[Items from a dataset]
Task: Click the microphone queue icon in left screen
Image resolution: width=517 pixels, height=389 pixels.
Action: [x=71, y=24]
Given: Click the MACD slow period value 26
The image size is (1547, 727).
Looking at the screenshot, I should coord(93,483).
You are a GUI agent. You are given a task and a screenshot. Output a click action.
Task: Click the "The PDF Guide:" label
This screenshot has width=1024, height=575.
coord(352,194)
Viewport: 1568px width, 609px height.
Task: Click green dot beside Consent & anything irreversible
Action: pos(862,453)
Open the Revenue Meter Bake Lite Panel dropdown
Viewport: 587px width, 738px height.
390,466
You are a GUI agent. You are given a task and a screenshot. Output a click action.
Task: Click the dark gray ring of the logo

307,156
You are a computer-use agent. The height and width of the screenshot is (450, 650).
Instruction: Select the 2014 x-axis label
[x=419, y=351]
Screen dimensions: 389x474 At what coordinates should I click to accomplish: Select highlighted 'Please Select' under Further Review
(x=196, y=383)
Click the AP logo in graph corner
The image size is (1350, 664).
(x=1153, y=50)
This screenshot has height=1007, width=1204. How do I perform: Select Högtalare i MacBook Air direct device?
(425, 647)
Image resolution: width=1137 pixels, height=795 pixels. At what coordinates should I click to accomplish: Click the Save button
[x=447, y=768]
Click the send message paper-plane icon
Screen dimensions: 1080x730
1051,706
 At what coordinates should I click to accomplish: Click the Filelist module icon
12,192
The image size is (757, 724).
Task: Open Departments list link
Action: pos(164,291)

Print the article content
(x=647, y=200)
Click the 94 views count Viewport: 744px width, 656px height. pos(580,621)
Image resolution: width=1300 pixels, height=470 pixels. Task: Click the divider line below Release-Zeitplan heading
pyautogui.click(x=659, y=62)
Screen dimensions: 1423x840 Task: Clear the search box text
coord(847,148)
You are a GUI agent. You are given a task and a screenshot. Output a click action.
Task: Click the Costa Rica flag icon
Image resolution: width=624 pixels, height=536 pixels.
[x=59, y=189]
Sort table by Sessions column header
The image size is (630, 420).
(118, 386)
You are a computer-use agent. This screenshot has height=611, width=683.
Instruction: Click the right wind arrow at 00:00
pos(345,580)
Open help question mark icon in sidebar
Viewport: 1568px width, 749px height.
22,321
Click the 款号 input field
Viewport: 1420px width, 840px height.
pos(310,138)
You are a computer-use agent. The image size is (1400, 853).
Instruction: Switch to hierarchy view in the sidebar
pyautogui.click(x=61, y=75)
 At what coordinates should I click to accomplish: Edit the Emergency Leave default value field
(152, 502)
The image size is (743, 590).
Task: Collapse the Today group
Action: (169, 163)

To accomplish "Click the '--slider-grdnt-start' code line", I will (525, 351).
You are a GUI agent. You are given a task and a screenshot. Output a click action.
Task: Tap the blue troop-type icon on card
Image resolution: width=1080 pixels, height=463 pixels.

Work request: Copy only the stretch running from the line containing "Viewport: 1568px width, 749px height." to the final line of the entries, both ends included, exactly as it stands.

Final answer:
Viewport: 1568px width, 749px height.
22,321
Click the 款号 input field
Viewport: 1420px width, 840px height.
pos(310,138)
You are a computer-use agent. The image size is (1400, 853).
Instruction: Switch to hierarchy view in the sidebar
pyautogui.click(x=61, y=75)
 At what coordinates should I click to accomplish: Edit the Emergency Leave default value field
(152, 502)
The image size is (743, 590).
Task: Collapse the Today group
Action: (169, 163)

To accomplish "Click the '--slider-grdnt-start' code line", I will (525, 351).
You are a GUI agent. You are given a task and a screenshot. Output a click action.
Task: Tap the blue troop-type icon on card
Image resolution: width=1080 pixels, height=463 pixels.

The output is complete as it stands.